L'objet de cet article était de décrire la technique de l'implant trans-corono-radiculaire destiné à traiter l'édentement causé par la présence d'une dent incluse absente de l'arcade. En l'absence d'échec, les premiers résultats étaient prometteurs. Cependant, comme pour toute nouvelle technique, des échecs finissent par survenir. L'important est de comprendre leur origine afin de savoir que faire ou ne pas faire afin de les éviter.

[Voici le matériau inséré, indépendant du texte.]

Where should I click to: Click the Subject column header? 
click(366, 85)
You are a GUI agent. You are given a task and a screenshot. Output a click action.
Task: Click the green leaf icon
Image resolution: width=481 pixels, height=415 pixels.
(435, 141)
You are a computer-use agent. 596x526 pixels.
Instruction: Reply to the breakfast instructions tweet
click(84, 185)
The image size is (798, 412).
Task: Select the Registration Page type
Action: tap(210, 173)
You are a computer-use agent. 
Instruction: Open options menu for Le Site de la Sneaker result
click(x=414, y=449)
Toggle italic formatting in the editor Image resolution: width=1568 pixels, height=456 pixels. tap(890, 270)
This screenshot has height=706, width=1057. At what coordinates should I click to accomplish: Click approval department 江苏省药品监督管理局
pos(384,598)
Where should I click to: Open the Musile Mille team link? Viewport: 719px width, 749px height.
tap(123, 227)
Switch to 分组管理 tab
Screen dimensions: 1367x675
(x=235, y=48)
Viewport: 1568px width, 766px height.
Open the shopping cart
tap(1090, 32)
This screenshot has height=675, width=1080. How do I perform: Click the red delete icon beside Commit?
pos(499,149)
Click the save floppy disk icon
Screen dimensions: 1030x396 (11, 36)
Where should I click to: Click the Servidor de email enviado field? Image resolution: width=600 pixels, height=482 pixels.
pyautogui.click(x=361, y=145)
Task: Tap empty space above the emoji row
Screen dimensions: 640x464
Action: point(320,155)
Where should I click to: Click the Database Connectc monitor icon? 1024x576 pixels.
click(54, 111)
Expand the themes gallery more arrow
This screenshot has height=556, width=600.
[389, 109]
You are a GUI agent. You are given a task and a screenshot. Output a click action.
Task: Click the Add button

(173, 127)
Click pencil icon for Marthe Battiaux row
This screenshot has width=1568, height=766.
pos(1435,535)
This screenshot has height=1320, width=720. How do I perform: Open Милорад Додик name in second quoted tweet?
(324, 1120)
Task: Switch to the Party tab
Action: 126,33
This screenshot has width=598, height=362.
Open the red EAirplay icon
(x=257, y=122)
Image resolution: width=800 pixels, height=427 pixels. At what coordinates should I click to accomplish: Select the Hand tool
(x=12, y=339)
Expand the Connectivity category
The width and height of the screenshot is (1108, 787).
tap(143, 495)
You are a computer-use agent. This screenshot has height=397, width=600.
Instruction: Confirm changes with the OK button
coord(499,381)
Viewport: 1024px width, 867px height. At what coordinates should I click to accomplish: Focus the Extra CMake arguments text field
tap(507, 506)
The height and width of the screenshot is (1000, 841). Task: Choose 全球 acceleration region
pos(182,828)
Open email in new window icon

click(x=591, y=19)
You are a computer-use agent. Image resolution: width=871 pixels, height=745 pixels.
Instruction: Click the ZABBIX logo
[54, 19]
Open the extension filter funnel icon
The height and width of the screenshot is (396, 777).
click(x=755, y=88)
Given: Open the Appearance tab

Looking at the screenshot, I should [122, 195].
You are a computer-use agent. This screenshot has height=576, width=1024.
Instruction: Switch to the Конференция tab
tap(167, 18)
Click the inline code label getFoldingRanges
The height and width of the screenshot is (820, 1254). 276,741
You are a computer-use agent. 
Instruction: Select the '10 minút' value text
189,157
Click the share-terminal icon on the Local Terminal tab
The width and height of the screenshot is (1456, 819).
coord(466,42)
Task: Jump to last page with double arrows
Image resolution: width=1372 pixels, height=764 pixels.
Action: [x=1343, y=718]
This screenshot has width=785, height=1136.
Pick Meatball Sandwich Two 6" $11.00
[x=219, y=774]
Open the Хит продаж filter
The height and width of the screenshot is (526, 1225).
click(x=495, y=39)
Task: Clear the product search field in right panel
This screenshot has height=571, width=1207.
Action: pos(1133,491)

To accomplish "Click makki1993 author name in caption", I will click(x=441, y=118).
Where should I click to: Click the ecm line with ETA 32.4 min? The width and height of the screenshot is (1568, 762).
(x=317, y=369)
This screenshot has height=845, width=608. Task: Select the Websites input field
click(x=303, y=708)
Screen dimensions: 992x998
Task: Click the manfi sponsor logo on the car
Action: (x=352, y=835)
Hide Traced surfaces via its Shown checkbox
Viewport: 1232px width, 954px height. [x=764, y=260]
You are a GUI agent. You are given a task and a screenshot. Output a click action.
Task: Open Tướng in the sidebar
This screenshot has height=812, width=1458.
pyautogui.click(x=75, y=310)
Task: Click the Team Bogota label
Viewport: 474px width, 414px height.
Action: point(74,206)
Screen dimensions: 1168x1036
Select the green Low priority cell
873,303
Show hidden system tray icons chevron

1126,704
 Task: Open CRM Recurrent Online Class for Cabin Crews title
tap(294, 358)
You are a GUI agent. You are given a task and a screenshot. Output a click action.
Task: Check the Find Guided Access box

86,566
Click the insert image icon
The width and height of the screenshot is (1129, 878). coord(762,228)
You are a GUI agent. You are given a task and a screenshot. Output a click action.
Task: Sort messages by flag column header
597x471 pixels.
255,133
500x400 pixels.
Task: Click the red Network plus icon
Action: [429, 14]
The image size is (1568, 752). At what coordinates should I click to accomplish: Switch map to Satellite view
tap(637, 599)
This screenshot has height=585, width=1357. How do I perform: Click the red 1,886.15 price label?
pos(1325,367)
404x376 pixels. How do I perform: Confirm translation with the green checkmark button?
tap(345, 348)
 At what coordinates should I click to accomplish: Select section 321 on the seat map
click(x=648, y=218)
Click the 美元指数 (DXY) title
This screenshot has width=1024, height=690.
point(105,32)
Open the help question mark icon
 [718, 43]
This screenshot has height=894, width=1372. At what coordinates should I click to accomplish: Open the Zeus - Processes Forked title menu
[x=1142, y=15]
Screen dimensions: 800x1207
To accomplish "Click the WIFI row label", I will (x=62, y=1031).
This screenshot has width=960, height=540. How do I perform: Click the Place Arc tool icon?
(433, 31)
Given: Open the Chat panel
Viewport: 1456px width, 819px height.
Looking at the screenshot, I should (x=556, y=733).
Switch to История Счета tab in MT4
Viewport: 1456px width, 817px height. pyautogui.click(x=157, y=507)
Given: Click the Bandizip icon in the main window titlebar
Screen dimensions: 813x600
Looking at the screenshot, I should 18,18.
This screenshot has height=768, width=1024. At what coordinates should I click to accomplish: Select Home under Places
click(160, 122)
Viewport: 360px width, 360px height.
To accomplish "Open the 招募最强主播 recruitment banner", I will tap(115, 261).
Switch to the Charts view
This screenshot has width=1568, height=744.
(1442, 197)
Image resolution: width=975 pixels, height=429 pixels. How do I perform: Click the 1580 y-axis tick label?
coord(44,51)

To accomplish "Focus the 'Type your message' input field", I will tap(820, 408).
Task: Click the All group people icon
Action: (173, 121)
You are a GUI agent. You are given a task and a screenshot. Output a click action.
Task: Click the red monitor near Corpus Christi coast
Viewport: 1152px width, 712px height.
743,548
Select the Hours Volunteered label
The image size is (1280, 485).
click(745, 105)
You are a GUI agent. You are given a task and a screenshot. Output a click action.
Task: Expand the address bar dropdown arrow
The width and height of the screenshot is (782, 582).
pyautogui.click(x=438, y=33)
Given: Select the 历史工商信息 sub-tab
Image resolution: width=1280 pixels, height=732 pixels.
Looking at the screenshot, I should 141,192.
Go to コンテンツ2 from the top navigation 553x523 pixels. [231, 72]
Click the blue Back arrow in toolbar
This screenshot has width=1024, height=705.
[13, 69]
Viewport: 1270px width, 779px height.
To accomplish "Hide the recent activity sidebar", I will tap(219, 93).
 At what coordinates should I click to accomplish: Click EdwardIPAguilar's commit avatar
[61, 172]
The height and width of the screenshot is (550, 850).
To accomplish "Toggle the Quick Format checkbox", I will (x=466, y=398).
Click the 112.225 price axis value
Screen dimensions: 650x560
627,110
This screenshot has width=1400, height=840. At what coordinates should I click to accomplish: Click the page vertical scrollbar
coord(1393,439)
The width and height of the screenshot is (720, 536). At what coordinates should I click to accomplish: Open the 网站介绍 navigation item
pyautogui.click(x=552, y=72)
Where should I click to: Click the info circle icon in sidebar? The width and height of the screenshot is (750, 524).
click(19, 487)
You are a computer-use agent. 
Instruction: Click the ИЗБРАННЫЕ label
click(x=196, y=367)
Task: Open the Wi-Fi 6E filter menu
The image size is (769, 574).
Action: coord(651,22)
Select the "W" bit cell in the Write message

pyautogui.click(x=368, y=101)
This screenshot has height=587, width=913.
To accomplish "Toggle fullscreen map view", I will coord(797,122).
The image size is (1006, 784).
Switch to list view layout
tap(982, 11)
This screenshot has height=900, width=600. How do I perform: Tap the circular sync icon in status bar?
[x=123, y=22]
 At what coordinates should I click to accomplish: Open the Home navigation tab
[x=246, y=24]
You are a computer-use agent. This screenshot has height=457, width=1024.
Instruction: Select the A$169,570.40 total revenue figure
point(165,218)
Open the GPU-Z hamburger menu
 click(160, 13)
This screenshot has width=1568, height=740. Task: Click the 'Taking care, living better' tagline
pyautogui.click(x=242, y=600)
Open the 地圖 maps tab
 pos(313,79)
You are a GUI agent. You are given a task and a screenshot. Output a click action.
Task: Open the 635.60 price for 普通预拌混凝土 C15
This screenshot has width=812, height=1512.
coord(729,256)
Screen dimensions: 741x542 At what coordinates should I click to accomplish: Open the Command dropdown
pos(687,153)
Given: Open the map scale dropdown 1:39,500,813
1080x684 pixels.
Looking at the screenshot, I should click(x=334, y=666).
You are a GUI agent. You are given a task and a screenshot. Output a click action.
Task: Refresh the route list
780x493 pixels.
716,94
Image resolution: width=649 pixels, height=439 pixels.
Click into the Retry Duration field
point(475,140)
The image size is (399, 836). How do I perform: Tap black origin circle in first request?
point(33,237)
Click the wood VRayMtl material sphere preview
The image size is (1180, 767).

Dans l'immédiat, cette technique ne peut certainement pas être reprise par tous les cliniciens pratiquant l'implantologie. Elle nécessite au préalable une documentation clinique portant sur une cohorte plus vaste de patients. Néanmoins, le fait de prendre connaissance du recul clinique ainsi que de l'analyse des échecs permettra aux praticiens aguerris de disposer d'une arme supplémentaire dans leur arsenal pour traiter certains cas qu'ils jugeront exceptionnels.
Ce protocole non conventionnel montre aussi que des concepts acceptés comme « allant de soi », tel celui de l'ostéo-intégration, et qui semblent immuables peuvent encore être remis en question en implantologie. L'intégration minérale annonce peut-être un futur changement de paradigme (Szmukler-Moncler et al., 2012, 2014).